An increase in heat waves is among the most predicted consequences of a world that continues to overheat at a dizzying rate. The consequences of heat waves range from reduced worker productivity (especially those who work outside regularly), higher electricity use due to, for example, increased use of air conditioners, and, unfortunately, an increase in heat-related deaths.

Despite the importance of this topic, until a little while ago there was no global map of heat waves showing heatwave changes at a regional level. Such a map was recently published in an article in Nature Communications showing how, since the 1950s, heat waves have increased in almost every part of the world, both in frequency and in duration.

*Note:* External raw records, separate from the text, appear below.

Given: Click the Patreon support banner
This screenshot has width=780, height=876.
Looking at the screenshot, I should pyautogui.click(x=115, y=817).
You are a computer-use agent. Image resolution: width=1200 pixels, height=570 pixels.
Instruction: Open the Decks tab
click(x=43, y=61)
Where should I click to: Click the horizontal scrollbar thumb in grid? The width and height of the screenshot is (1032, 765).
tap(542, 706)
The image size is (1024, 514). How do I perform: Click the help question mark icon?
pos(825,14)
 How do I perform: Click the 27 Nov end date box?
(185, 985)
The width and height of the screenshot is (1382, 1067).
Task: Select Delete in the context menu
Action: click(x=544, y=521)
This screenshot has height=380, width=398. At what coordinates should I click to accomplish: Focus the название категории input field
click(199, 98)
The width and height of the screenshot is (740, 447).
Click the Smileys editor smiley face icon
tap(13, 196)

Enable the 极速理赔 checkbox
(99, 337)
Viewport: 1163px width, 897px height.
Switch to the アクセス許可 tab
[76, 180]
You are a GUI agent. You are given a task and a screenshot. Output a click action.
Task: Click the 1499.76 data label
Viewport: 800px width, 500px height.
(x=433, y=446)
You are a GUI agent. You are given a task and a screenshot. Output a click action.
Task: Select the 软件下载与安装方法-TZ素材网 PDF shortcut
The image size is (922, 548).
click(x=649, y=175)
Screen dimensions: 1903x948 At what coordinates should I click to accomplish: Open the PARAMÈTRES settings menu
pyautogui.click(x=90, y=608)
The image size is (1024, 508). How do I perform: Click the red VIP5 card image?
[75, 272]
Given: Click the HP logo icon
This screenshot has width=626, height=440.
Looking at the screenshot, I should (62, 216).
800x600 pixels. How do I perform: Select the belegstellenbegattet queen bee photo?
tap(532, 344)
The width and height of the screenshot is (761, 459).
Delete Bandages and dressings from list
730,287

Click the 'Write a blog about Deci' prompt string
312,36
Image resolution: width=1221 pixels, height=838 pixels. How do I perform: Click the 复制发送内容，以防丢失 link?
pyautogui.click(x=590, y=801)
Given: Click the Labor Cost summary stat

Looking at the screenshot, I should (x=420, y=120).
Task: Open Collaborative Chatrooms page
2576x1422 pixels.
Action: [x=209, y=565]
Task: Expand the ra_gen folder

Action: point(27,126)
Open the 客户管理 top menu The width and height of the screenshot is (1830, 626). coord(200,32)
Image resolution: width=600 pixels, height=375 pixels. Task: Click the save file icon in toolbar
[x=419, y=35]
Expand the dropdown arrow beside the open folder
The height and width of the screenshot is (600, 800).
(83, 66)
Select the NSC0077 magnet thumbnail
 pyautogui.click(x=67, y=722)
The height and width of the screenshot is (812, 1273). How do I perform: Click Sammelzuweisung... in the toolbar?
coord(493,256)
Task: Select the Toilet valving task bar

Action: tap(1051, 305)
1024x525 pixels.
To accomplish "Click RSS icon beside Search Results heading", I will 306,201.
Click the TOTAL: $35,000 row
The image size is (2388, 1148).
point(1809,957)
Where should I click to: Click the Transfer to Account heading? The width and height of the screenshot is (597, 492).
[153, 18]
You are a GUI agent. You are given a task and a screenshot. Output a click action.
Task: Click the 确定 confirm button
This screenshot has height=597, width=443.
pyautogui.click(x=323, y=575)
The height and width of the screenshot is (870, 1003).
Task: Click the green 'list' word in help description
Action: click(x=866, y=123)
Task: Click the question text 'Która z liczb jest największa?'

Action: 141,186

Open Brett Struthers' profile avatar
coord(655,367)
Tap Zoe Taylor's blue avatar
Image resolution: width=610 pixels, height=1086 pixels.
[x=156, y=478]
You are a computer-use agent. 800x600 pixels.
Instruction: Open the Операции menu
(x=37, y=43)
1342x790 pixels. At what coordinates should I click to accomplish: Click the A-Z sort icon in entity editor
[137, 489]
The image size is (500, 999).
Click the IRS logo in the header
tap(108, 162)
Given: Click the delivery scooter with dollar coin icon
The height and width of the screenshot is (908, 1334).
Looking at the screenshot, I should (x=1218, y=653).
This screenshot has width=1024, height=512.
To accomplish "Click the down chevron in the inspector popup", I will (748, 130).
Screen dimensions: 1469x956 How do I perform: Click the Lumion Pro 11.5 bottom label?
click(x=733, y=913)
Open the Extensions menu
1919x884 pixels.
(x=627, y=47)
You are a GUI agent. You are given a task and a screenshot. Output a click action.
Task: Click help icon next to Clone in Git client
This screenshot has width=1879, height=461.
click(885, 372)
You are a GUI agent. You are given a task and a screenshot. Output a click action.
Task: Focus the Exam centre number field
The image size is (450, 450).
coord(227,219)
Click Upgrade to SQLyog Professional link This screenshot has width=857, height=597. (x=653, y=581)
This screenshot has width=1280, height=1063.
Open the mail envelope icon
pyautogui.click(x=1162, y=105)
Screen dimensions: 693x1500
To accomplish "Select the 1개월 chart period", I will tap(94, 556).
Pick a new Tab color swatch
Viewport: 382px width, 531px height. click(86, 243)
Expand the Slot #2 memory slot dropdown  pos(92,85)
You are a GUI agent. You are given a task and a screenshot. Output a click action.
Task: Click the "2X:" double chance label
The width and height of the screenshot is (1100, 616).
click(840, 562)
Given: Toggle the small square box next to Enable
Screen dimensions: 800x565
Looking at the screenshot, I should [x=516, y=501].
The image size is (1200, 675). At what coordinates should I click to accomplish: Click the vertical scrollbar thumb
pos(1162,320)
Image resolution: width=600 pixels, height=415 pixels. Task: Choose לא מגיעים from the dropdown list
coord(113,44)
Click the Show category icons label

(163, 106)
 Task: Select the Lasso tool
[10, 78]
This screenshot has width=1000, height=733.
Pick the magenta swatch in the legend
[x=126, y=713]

maps showing heat wave trends

Trends in seasonal heatwave days (a, b); length of longest heatwave (c, d); average heatwave intensity (e, f); and cumulative heat (g, h) over the period 1950−2014. Source: Nature Communications

The researchers also produced a new metric, called cumulative heat, which reveals precisely the amount of heat contained in the individual waves of heat during the different seasons. “Not only have we seen more and longer heatwaves worldwide in the past 70 years, but this trend has markedly accelerated,” said study co-author Sarah Perkins Kirkpatrick from the ARC Center of Excellence for Climate Extremes. “Cumulative heat shows a similar acceleration, increasing globally on average by 1°C – 4.5°C each decade but in some places, like the Middle East and parts of Africa and South America, the trend is up to 10°C a decade,” she continued.

In the worst heat wave season in Australia, an additional 80°C of cumulative heat occurred across the country. In Russia and in the Mediterranean, their most extreme seasons have simmered in an extra 200°C or more of cumulative heat.

The only metric that hasn’t seen an acceleration (but it has still been growing) is the intensity of heat waves, which is strongly associated with the average temperature. This is not because things have not gotten worse, but because globally there have been several days of heat waves and, at the same time, the heat waves lasted longer. In synthesis: Taking the average temperature across more days can hide extreme shifts in temperature. Only southern Australia and small areas of Africa and South America showed an increase in the average intensity of heat waves.

The study also focused on the potential impact of natural variability, showing that it is necessary to use more than a decade’s worth of data for results to be reliable. For this reason, they focused on a period that extends for about 70 years, from 1950 until 2017.

The results showed that in the Mediterranean, the number of days of heat waves has grown by about two days per decade between 1950 and 2017. This value grows up to about 7 days per decade when considering the period from 1980 to 2017. Regions such as the Amazon, northeastern Brazil, western Asia and the Mediterranean are experiencing rapid changes in heat waves, while areas such as Southern Australia and North Asia continue to see changes but at a slower pace.

Regardless of the pace of the change, nations with reduced infrastructure will be hit hardest by the extreme heat. In Gordon’s words: “The dramatic region-by-region change in heat waves we have witnessed over the past 70 years, and the rapid increase in the number of these events, are unequivocal indicators that global warming is now with us and accelerating. This research is just the latest piece of evidence that should act as a clarion call to policymakers that urgent action is needed now if we are to prevent the worst outcomes of global warming. The time for inaction is over.”

Marco Tedesco is a research professor at Columbia University’s Lamont-Doherty Earth Observatory.